→ **Page extract**
··········

Peoria High School is a public high school in Peoria, Illinois. Peoria High School was established in 1856 and is the second oldest continually operating high school west of the Allegheny Mountains after Evansville Central High School in Indiana. Peoria High is located at 1615 N. North Street and moved to this location in 1916. Peoria High School is commonly referred to as "Central" to distinguish it from Richwoods and Manual, and it is centrally located in Peoria. Peoria is the only city in the Peoria metro area with multiple high schools. The motto is the "Pride of the City". It is a part of Peoria Public Schools.

== History ==

=== 1800s ===
In 1856, the school opened on the second floor of the Peoria Female Academy. Classes were held in this building for five years until the first location, at Fourth and Fisher streets near the present-day Civic Center, opened in 1861.

Lucetta Howell was the first valedictorian in 1858.

The name Peoria High became official in 1882. A second location was built at Monroe and Fayette Streets due to rising enrollment. This location was demolished to build I-74.

In 1889, the first student newspaper, The High School Opinion, was established with Julia Proctor as its first editor. It is the oldest continuously running student newspaper in Illinois and currently publishes quarterly.

=== 1900s ===
In 1912, the school board voted to build a new school on North Street. The current building opened on September 11, 1916. It was designed by Peoria architect Frederic Klein, who also designed Madison Theatre, the Japanese bridge at Bradley Park, and pavilions in Glen Oak Park and Grand View Park.

··········

→ **Exercises to complete**
(A) According to the Peoria High School extract, who designed the school building that opened in 1916?
(B) Render this sentence from the Peoria High School extract in Spanish: "The name Peoria High became official in 1882."
(C) Pick up the Peoria High School extract after its final sentence and keep writing.
The material after this point comes from a separate source.

→ **Dataset excerpt**
··········

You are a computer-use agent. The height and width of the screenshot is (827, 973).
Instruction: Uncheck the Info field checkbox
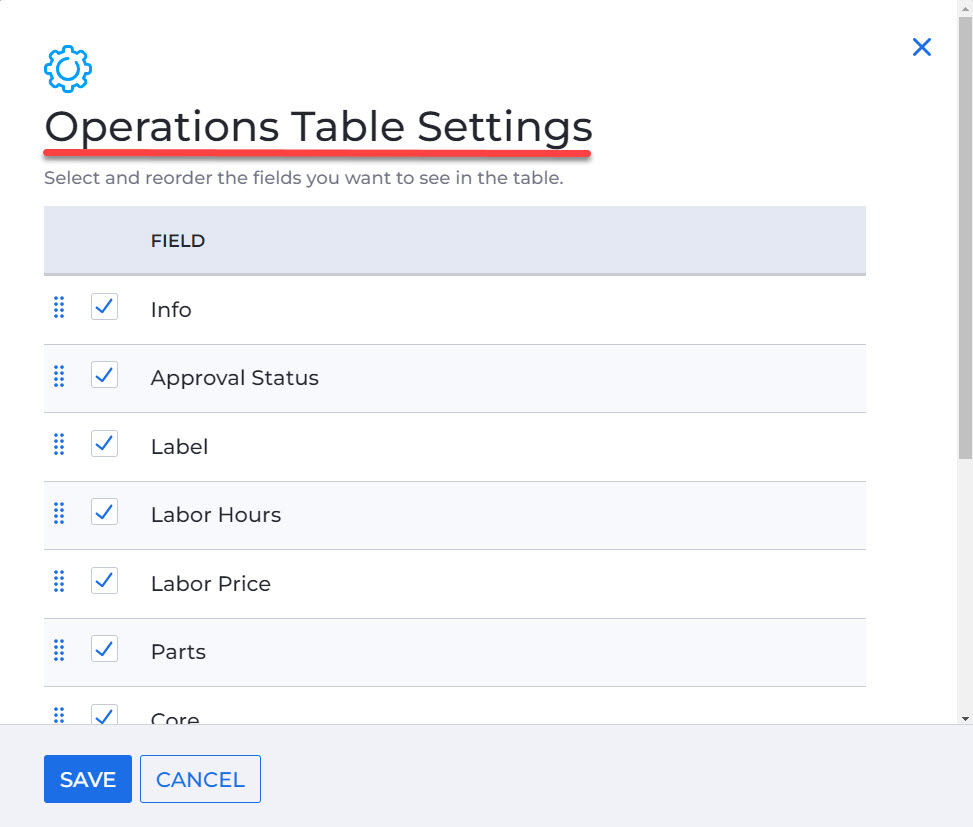[x=104, y=307]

··········

→ **The answers**
(A) Peoria architect Frederic Klein designed it.

(B) El nombre Peoria High se hizo oficial en 1882.

(C)
=== 2000s ===
The school had a 150th all-school reunion and celebration in June 2006 at the Peoria Civic Center.

==Sports==
Peoria High had one of the first football teams in the area and played Illinois Wesleyan's college team. Peoria high won the first Illinois state championship for basketball in 1908. They also won the first state track and field championship in May 1893.

Peoria High is a member of the Big Twelve Conference (Illinois) in athletics, and the school mascot is the Lions. The school mascot was the Maroons until the late 1940s when it was changed. The school colors are maroon, black, and white. Their longtime rivals are the Peoria Manual Rams.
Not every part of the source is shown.